Open ericmtsai opened 4 years ago
Capture this as part of the error checking? Not sure exactly what step this is in the process.
Yes, error-checking should include check of encoding. Use
try:
df = pd.read_csv('Candidate.txt',sep='\t')
except UnicodeEncodeError:
Since we support English and Spanish letters now with the current default encoding iso-8859-1, my thinking is that will be fine for the beta release. I plan to push #54 off at least until I have the other issues addressed
Stephanie 11:40 AM Sounds reasonable.

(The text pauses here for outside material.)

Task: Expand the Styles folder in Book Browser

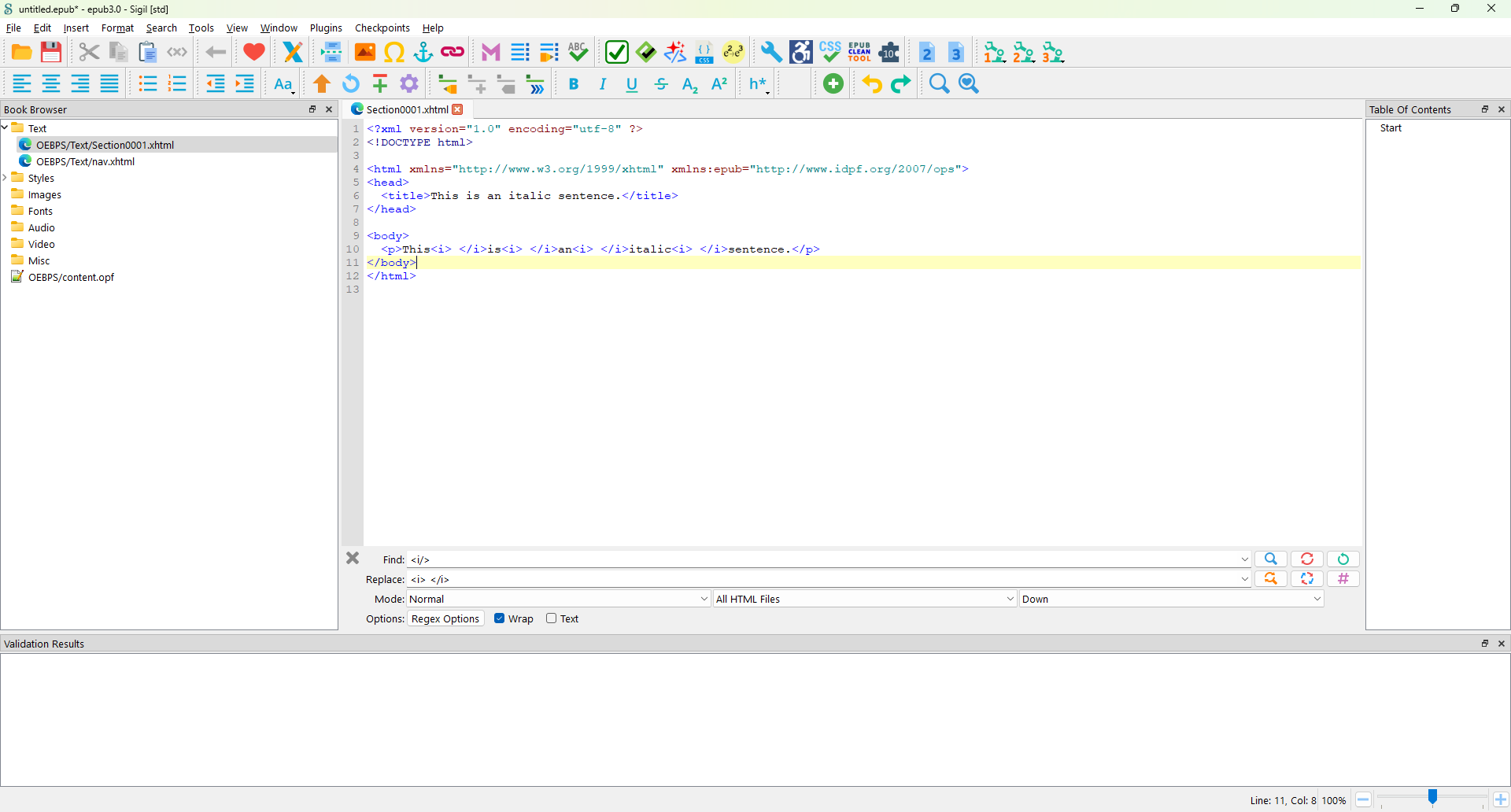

I’m curious: is the difficulty in the interactive piece allowing the user to specify the encoding? If not, where is the difficulty? New
eric 11:43 AM ... the larger issue is that these encodings errors can fail silently OR they can throw the error. If they fail silently, then they'll get written to the database as junk letters/characters. So it will be challenging to detect both possibilities. Additionally, from what I've read, it's challenging to detect the actual file encoding during run time. So this all led me to put it aside for now
Stephanie 11:46 AM If the junk characters are consistent, that might not constitute failure. I can live with a system that reports something like “138,392 votes for Maria Nu!@#$@ez in Congressional District 5”, since a user with local knowledge would likely be able to parse the answer.
Since code now assumes iso-8859-1, no need to address this further for Beta Release.
Ugly fail on encoding error in Candidate.txt file; should fail gracefully and allow user to enter encoding; also we should assume iso-8859-1 (which, unlike utf-8, can handle Spanish characters).